A cousin of BBQ, smoking slows the cooking process and enhances flavor by exposing food to the nuance of smoldering coals, allowing the meat to tenderize and imparting the flavor with wood and smoke. But like many cooking methods, not everyone agrees on how best to smoke your meat. Here are our tips.

Choose Your Smoker

The tools of the trade that make smoked foods possible have a special place in their owner’s hearts. Until recently, there was really only one way to smoke food. New developments like pellet and electric smokers have made smoking food more accessible than ever before. If you’re mostly interested in making the process easy for yourself and producing juicy, tender meats, you won’t go wrong with one.

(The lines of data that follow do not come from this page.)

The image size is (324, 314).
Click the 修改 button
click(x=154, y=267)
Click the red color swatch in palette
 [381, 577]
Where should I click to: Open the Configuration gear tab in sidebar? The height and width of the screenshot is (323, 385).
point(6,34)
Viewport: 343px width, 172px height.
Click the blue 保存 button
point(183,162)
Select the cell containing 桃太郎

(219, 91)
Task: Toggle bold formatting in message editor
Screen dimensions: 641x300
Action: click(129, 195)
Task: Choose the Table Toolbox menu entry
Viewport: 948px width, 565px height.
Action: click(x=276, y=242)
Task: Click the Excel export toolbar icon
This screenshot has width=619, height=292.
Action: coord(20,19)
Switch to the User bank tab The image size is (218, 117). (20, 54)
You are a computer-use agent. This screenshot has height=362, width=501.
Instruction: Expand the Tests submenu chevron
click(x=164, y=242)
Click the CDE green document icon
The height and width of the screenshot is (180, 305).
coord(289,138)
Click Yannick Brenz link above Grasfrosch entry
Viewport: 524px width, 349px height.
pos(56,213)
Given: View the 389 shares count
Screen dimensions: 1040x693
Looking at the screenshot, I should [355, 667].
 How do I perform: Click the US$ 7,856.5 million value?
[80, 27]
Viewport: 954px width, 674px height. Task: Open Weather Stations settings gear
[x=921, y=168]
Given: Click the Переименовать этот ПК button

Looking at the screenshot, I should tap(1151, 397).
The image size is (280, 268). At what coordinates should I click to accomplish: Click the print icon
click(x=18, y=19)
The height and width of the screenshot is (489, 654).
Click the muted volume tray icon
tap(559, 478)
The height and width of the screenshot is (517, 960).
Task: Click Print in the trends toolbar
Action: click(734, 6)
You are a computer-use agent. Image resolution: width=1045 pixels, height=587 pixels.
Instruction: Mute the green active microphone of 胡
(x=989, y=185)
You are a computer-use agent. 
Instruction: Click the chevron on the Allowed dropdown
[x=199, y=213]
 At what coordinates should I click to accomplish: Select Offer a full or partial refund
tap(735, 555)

Traditionalists will tell you the only right way to smoke food is over a low-heat wood fire. Many smokers resemble traditional barbeque grills but place a little more room between the flames and the grill grate to make space for smoke to cool and rise. You can expect to spend anywhere from $200 to $500 on your first smoker. Don’t worry, they last while.

Fuel and Flavor

The type of wood you choose will have a dramatic effect on the flavor of your final product, so you want to give it some thought. Lump charcoal is preferable to briquettes since it doesn’t contain the binders and other chemicals that can influence the flavor of your smoke. Depending on your recipe, you might use hickory, pecan, cherry or even whiskey-infused oak to inject a specific taste into your favorite cut.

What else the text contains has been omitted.